Patch-Management-Nachweis. Kritische Sicherheitsupdates müssen zeitnah eingespielt werden. Versicherer erwarten einen nachweisbaren Prozess, idealerweise mit definierten Fristen: kritische Patches innerhalb von 72 Stunden, sonstige innerhalb von 30 Tagen.
Wo Unternehmen scheitern
In der Praxis scheitern viele Unternehmen nicht an einzelnen Maßnahmen, sondern an der Nachweisfähigkeit. Die MFA ist aktiviert, aber es existieren Ausnahmen für bestimmte Konten. Backups werden erstellt, aber nie getestet. Ein Incident-Response-Plan existiert als Dokument, ist aber den Beteiligten nicht bekannt.

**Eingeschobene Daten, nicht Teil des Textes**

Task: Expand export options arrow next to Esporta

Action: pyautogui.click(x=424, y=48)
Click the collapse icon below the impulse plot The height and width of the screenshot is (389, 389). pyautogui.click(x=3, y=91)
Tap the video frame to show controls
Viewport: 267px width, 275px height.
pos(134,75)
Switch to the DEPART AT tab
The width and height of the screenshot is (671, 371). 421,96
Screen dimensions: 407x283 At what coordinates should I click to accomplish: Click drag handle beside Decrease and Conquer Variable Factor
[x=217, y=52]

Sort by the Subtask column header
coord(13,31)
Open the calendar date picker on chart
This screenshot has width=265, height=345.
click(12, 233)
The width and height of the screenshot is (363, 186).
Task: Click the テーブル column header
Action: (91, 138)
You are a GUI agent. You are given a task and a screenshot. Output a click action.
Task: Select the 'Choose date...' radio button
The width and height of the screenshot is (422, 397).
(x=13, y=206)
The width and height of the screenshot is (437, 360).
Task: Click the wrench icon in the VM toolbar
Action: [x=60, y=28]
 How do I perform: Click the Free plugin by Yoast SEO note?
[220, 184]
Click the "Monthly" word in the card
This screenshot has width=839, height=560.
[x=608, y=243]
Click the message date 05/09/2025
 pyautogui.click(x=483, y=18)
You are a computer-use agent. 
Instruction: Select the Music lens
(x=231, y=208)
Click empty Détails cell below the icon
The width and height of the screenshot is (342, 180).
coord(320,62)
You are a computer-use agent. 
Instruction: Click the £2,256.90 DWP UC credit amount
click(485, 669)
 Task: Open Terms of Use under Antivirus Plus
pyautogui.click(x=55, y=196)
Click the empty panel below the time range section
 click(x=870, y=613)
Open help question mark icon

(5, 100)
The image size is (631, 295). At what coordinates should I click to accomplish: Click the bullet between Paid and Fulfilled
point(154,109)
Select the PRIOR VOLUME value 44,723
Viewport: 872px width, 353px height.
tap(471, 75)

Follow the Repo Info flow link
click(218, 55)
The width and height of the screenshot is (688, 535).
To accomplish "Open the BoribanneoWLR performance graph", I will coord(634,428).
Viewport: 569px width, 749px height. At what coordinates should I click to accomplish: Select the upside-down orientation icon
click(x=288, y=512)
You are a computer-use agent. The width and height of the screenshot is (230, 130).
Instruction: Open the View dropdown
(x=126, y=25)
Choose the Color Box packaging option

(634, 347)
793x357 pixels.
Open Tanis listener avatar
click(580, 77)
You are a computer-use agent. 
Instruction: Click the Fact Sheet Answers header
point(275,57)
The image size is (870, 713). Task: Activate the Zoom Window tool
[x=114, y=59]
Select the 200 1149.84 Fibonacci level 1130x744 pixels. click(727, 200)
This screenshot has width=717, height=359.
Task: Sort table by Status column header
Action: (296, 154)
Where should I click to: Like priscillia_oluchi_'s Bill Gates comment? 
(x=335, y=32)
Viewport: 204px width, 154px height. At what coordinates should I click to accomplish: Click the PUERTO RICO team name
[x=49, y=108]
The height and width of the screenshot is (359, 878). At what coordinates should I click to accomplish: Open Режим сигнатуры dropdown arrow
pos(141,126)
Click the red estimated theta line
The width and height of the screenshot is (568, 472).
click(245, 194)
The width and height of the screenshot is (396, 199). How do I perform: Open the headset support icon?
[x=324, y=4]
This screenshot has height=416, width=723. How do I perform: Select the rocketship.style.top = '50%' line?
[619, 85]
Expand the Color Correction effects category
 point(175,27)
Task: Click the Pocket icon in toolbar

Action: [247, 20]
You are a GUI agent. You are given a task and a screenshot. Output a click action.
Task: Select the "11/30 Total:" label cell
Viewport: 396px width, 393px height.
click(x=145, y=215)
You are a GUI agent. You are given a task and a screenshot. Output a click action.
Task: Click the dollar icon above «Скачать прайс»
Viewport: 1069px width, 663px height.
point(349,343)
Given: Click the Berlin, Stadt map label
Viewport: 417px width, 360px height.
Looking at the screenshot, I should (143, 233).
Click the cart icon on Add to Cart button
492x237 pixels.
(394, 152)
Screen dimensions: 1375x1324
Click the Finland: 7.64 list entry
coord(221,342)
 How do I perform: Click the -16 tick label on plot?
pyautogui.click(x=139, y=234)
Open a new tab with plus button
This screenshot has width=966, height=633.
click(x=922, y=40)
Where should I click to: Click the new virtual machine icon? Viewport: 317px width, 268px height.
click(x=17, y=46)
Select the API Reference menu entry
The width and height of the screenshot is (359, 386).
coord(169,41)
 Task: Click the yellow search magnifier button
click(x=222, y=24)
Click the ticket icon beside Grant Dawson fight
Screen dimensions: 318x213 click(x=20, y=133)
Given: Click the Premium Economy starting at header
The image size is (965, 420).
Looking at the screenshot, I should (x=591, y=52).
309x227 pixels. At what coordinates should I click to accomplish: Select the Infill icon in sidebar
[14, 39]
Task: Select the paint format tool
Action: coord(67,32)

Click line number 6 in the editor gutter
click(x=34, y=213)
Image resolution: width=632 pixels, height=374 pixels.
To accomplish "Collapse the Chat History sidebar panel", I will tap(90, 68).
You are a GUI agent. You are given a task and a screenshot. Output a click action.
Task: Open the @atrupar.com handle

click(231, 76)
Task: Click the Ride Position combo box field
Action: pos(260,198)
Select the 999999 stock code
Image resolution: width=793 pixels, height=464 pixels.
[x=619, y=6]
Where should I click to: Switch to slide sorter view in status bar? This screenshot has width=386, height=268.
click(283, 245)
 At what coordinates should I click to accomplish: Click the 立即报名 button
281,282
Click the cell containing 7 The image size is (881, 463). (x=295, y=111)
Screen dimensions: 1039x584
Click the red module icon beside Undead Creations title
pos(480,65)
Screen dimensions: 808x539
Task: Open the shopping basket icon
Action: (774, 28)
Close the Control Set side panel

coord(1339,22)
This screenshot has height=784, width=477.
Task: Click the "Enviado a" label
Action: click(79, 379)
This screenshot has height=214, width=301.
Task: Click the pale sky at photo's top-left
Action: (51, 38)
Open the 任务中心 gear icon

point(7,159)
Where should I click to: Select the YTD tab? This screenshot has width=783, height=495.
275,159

Versicherer führen zunehmend technische Assessments durch oder verlangen externe Prüfberichte. Die Zeit, in der Selbstauskünfte ohne Verifizierung akzeptiert wurden, ist vorbei.
Der pragmatische Ansatz
Die Anforderungen von Cyber-Versicherern und die Maßnahmen, die tatsächlich die Sicherheit verbessern, überschneiden sich weitgehend. MFA, EDR, getestete Backups und ein Incident-Response-Plan sind keine bürokratischen Pflichtübungen, sondern die Grundlage eines soliden Sicherheitskonzepts.
Der effizienteste Weg ist, die Versicherungsanforderungen als Checkliste für eine strukturierte Verbesserung der eigenen Sicherheitslage zu nutzen. Jede Maßnahme, die Sie für die Versicherung umsetzen, zahlt direkt auf Ihre tatsächliche Sicherheit ein.
Handlungsempfehlung
Prüfen Sie die konkreten Anforderungen Ihres Versicherers und gleichen Sie diese mit Ihrem aktuellen Stand ab. Häufig sind die größten Lücken nicht bei den Maßnahmen selbst, sondern bei der Dokumentation und Nachweisbarkeit. Eine gezielte Vorbereitung vor der nächsten Vertragsverlängerung kann erhebliche Kosten sparen.
Haeufig gestellte Fragen
Welche EDR-Lösung gilt bei Cyber-Versicherern als ausreichend?
Versicherer fordern eine Endpoint-Detection-and-Response-Lösung, die Bedrohungen in Echtzeit erkennt und Reaktionsmaßnahmen ermöglicht. Klassischer Virenschutz gilt als nicht ausreichend. Microsoft Defender for Endpoint ist in der Regel anerkannt; wichtig ist, dass die Lösung aktiv betrieben und überwacht wird.
Was bedeutet „nachgewiesenes Patch-Management” für einen Versicherer?
Versicherer erwarten einen dokumentierten Prozess mit definierten Fristen: kritische Sicherheitspatches innerhalb von 72 Stunden, sonstige Updates innerhalb von 30 Tagen. Dieser Prozess muss nachweisbar sein — Protokolle, SIEM-Daten oder Vulnerability-Scanner-Berichte sind typische Nachweismittel.
Kann ich eine Cyber-Versicherung trotz Lücken abschließen?
Ja, aber zu deutlich schlechteren Konditionen. Unvollständige MFA, fehlende EDR-Lösung oder nicht getestete Backups führen typischerweise zu höheren Prämien, Selbstbehaltserhöhungen oder Ausschlüssen für bestimmte Schadensfälle. Eine gezielte Vorbereitung vor dem Abschluss oder der Verlängerung lohnt sich finanziell.
Führen Versicherer eigene technische Prüfungen durch?
Ja, zunehmend. Größere Policen werden heute häufig von einem technischen Assessment begleitet, bei dem der Versicherer oder ein beauftragtes Unternehmen die technische Sicherheitslage direkt prüft. Die Zeit, in der ein ausgefüllter Fragebogen ohne Verifikation ausreichte, ist für die meisten Marktsegmente vorbei.